The Weekend Edition Saturday Math Guy, Stanford professor Keith Devlin, has a problem. In fact, he has more than one... which he's happy to share with Scott Simon.

### Up for a Challenge?

If you think the two examples at right are tricky, take a look at two of the most notorious probability puzzles of all:

What is the probability that in a room filled with 23 people at least two of them have the same birthday? (It's more than half!)

Devlin explains:

The birthday problem asks how many people you need to have at a party so that there is a better-than-even chance that two of them will share the same birthday. Most people think the answer is 183, the smallest whole number larger than 365/2. In fact, you need just 23. The answer 183 is the correct answer to a very different question: How many people do you need to have at a party so that there is a better-than-even chance that one of them will share YOUR birthday? If there is no restriction on which two people will share a birthday, it makes an enormous difference. With 23 people in a room, there are 253 different ways of pairing two people together, and that gives a lot of possibilities of finding a pair with the same birthday.

Here is the precise calculation. To figure out the exact probability of finding two people with the same birthday in a given group, it turns out to be easier to ask the opposite question: what is the probability that NO two will share a birthday, i.e., that they will all have different birthdays? With just two people, the probability that they have different birthdays is 364/365, or about .997. If a third person joins them, the probability that this new person has a different birthday from those two (i.e., the probability that all three will have different birthdays) is (364/365) x (363/365), about .992. With a fourth person, the probability that all four have different birthdays is (364/365) x (363/365) x (362/365), which comes out at around .983. And so on. The answers to these multiplications get steadily smaller. When a twenty-third person enters the room, the final fraction that you multiply by is 343/365, and the answer you get drops below .5 for the first time, being approximately .493. This is the probability that all 23 people have a different birthday. So, the probability that at least two people share a birthday is 1 - .493 = .507, just greater than 1/2.

The Children Puzzle

I tell you that a couple has two children and that (at least) one of them is a boy.

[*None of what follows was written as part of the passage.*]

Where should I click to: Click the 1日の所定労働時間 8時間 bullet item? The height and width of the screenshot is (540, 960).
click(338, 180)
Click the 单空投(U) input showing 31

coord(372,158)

I ask you what is the probability that their other child is a boy. Most people think the answer is 1/2, arguing that it is equally likely that the other child is a boy or a girl. But that's not the right answer for the question I have asked you. Here's why. In terms of order of birth, there are four possibilities for the couple's children: BB, BG, GB, GG. When I tell you that at least one child is a boy, I rule out the possibility GG. That leaves three possibilities: BB, BG, GB. With two of these, the other child is a girl; so the probability of the other child being a girl is 2/3. Leaving the probability of the other child being a boy at 1/3.